А что за Рубикон, который Гапон решился было перейти, — это становится ясным дальше, из следующего письма, посланного 7 ноября.
«Со 2-го ноября я в Петербурге. Не заезжал до своего батьки и неньки потому, что, отдав 22 руб. долга о. Петру, едва-едва достиг столицы. В академии приняли очень хорошо, отвели комнату и засчитали сочинение. Признаюсь, всякое участие со стороны академии болезненно отзывается в моем сердце. Но что же делать? Бедность! А жить в Петербурге приходится ради хлопот по своему делу. Ректор историко-филологического факультета[7], с семейством которого я знаком, сообщил, что поступить в университет можно двумя путями: 1) держать экзамен на аттестат зрелости 2) поступить пока вольнослушателем; держать же экзамен через год, два… Только вопрос, можно ли поступить до Рождества Христова».
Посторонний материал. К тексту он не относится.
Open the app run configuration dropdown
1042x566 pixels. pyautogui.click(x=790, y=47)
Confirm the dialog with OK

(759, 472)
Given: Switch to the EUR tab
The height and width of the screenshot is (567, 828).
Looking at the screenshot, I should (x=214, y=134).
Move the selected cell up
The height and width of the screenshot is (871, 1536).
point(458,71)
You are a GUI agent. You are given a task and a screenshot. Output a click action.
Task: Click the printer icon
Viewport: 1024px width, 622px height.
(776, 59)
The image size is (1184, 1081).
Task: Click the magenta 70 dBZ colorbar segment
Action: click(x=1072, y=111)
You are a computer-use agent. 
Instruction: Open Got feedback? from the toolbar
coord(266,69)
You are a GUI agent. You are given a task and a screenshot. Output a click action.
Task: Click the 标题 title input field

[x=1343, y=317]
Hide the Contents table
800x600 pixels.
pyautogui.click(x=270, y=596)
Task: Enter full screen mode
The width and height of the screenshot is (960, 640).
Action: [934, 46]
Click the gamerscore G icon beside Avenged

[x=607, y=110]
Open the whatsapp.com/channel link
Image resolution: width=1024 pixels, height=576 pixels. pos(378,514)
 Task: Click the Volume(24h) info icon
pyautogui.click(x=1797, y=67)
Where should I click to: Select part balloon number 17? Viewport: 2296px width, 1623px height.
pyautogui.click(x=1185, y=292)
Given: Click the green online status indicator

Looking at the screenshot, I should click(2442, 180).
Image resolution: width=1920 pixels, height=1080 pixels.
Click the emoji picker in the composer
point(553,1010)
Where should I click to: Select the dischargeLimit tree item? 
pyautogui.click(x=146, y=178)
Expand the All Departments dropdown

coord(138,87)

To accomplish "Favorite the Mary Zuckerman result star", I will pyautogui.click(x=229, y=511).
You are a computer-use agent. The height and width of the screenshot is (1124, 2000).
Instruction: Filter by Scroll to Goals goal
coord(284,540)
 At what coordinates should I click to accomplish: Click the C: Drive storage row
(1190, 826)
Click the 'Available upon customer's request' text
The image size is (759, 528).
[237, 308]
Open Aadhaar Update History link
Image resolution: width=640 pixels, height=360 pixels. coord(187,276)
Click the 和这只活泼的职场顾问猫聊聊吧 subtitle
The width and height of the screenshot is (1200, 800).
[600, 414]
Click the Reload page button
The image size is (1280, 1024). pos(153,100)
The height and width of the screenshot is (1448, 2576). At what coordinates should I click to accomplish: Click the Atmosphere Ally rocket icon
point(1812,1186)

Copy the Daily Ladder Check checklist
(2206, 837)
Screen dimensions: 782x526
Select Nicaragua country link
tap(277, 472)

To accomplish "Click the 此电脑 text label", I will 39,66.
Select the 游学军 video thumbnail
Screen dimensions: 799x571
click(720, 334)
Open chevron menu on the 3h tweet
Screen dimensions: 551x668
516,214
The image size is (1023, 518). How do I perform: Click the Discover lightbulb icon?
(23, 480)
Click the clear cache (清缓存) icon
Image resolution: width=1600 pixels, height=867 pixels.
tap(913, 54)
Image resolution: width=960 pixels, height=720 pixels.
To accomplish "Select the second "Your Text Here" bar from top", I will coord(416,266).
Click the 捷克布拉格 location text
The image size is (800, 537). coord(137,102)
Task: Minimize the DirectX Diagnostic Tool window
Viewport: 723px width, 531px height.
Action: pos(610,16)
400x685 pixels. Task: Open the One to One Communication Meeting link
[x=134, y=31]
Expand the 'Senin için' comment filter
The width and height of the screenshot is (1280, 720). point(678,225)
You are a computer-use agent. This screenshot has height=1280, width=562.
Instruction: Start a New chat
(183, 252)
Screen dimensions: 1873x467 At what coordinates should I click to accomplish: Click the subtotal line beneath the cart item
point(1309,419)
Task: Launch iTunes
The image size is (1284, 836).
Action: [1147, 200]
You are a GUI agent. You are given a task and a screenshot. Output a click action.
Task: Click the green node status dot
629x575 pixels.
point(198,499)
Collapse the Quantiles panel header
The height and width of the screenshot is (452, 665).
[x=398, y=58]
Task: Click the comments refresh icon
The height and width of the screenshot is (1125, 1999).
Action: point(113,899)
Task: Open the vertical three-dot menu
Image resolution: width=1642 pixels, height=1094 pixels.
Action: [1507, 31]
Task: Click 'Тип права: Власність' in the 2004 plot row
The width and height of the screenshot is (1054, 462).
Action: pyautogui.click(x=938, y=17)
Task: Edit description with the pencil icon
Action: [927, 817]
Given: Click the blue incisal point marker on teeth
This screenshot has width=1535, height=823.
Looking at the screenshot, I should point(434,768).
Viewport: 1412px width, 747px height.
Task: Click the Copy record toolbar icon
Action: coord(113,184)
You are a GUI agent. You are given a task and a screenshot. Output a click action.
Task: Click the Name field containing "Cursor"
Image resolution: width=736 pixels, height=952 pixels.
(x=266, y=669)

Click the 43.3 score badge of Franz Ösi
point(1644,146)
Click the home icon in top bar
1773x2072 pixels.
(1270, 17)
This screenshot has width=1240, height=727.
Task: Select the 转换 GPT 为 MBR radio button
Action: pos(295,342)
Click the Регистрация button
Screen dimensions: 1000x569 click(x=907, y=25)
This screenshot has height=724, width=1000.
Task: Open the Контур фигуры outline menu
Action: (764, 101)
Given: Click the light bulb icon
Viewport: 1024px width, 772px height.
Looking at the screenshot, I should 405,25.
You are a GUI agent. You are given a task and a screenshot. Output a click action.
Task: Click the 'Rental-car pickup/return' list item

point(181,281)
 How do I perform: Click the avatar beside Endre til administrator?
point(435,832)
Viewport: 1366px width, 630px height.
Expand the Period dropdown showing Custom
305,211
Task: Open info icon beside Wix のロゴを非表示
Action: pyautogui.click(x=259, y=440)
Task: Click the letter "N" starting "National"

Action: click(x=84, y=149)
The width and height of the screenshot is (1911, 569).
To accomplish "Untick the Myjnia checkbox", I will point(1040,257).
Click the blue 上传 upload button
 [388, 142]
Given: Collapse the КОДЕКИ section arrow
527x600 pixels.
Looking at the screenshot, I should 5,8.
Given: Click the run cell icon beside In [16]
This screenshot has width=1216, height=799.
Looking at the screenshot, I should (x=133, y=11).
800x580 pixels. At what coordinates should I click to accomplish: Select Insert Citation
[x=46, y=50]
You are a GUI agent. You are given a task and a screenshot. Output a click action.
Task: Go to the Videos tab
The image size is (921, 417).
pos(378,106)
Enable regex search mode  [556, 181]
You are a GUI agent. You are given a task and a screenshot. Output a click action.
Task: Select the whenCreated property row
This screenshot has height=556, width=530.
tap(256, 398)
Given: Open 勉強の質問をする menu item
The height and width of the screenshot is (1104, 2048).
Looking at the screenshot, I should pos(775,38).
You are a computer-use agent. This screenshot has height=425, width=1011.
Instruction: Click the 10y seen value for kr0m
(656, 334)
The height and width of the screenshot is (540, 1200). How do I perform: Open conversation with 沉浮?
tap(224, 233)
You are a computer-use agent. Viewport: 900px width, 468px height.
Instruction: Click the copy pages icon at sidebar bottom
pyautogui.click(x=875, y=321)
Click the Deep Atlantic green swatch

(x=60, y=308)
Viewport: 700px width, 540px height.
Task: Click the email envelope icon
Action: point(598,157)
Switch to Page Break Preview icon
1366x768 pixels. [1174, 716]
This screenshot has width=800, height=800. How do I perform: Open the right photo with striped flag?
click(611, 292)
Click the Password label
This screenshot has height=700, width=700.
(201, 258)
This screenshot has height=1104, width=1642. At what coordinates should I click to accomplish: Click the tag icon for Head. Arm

Про жилищные дела Гапона в академии мы уже писали. Отдельная комната вернувшемуся из академического отпуска студенту — это был знак особенного благоволения. Официальное решение об освобождении Гапона от первого семестрового сочинения («…принимая во внимание болезненное состояние… а также то, что он написал удовлетворительно первое семестровое сочинение в минувшем учебном году…») датируется 2 декабря, но, видимо, решение принято было раньше.
Однако Гапон, хлопоча об этой поблажке, думал тем временем об уходе из академии и поступлении в университет — на сей раз на историко-филологический факультет, а не медицинский. Мысли эти были внушены ему новыми крымскими друзьями — Михайловым и Верещагиным. Оба призывали молодого человека «снять рясу», чтобы самореализоваться и, само собой, «служить народу».
Но дальше намерений дело и в этот раз не пошло.
30 ноября Гапон пишет Г. И.:
«Бывают драгоценные минуты, когда человеческое сердце вдруг раскрывается для глубокого восприятия какой-либо высокой идеи, когда последняя мгновенно пронзает мятущуюся душу, глубоко западает на дне ее и начинает, подобно прекрасной закваске, действовать в жизни известного человека. В одну из таких минут нашел отклик в моем сердце благородный призыв, вышедший искренно от благородного и убежденного человека.
Но получил два письма от честного и любимого отца… где он открывает горе, долго скрываемое от меня: болезнь тяжелая „неньки“, слабость его и вообще расстройство семьи. Неужели не долг мой пожертвовать собой, своим собственным „я“ для блага и успокоения тех, которые меня вскормили и возрастили?»